Ghosts of the past haunt Commissario Soneri in this sinister story of bribery and murder in fog-bound Parma

issue 26 March 2016

Valerio Varesi, the Turin-born crime writer, displays a typically Italian interest (I would say) in conspiracy theory. The Italian term dietrologia, which translates, not very happily, as ‘behindology’, presumes that shadowy consortia are everywhere manipulating political scandals. A Woman Much Missed, the fourth of the excellent Commissario Soneri thrillers to be translated into English, unfolds in present-day Parma amid rumours of Mafioso-style machinations.

As always, Varesi’s lugubrious, cigar-puffing detective Soneri retains a degree of disabused integrity and is a trencherman, moreover, as he seeks out only the best buffalo-milk mozzarella and bottles of Bonarda red. Under it all, though, lies a deepening corruption, where justice may not prevail. In vivid prose the author evokes a sinister, fog-bound Parma of dripping gutters, dank back alleys and out-at-elbow pizza parlours.

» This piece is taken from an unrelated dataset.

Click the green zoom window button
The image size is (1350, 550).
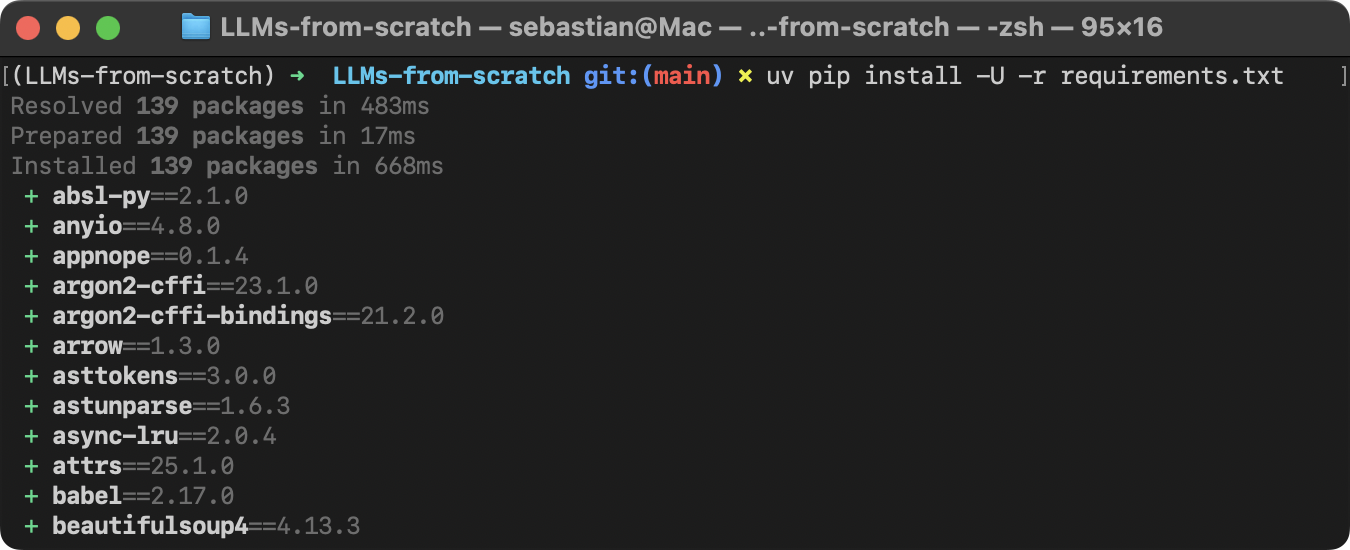108,28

An elderly guesthouse owner, Ghitta Tagliavini, has had her heart removed and diced with a pork-butcher’s knife. Why? On the blood-puddled floor the murder victim lies with her eyes wide open. She may or may not have been involved in Italy’s kickback and bribery culture, known as la bustarella, ‘the little envelope’. In the course of his sleuthing, Soneri finds that the Pensione Tagliavini had served as a brothel for a variety of gangland cuties and their associates. Not one shred of forensic evidence — no fibres, no fingerprints — is initially found to implicate any of them in the murder. Instead, the clues remain stubbornly confused, as they so often do in Italian detective novels, or gialli (so called because of their canary-coloured dust-jackets).

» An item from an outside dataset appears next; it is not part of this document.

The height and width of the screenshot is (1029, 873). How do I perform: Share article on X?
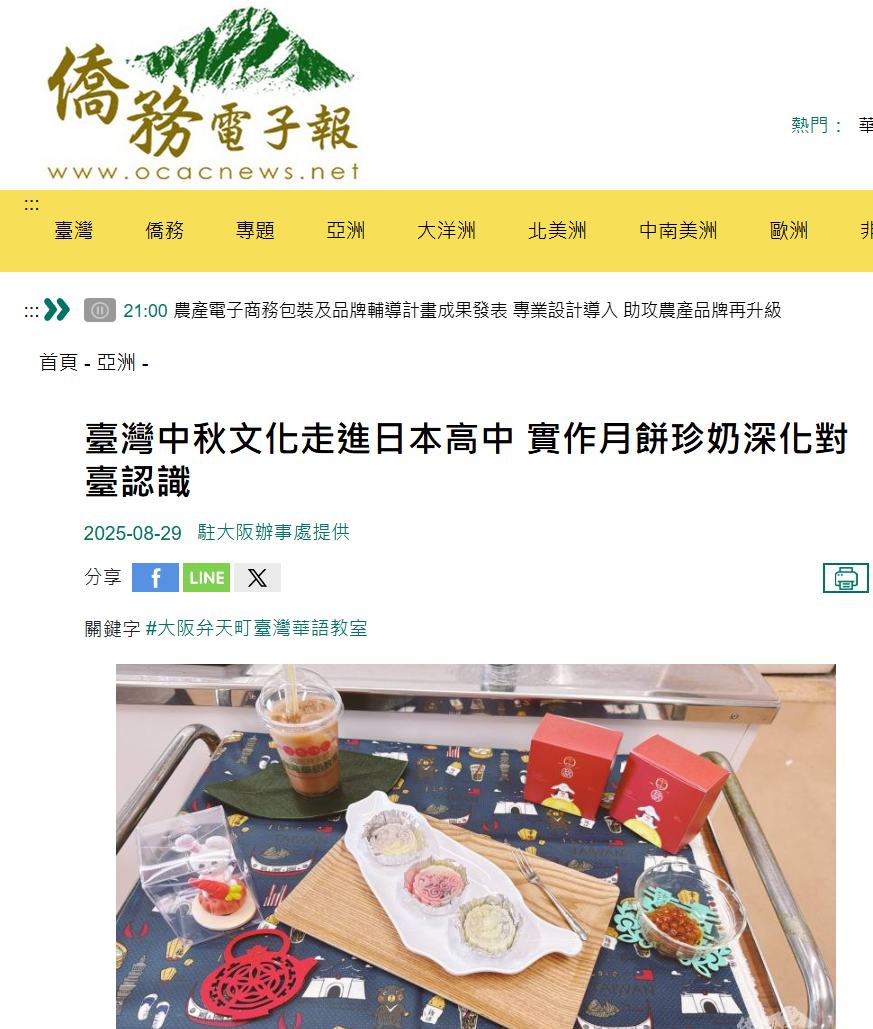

Commissario Soneri, who is distinguished by his annoying Verdi opera ringtone, is a composite drawn from Varesi’s impressively wide reading of gialli. In his mournful yet dignified presence one can find traces of Wilkie Collins’s Sergeant Cuff (the enthusiastic cultivator of wild roses in The Moonstone), as well as Simenon’s dogged, Calvados-imbibing Maigret, who is likewise given to bouts of luxurious eating (‘half a wild rabbit in sweet-and-sour sauce’) combined with morose cogitations on man’s corruptibility.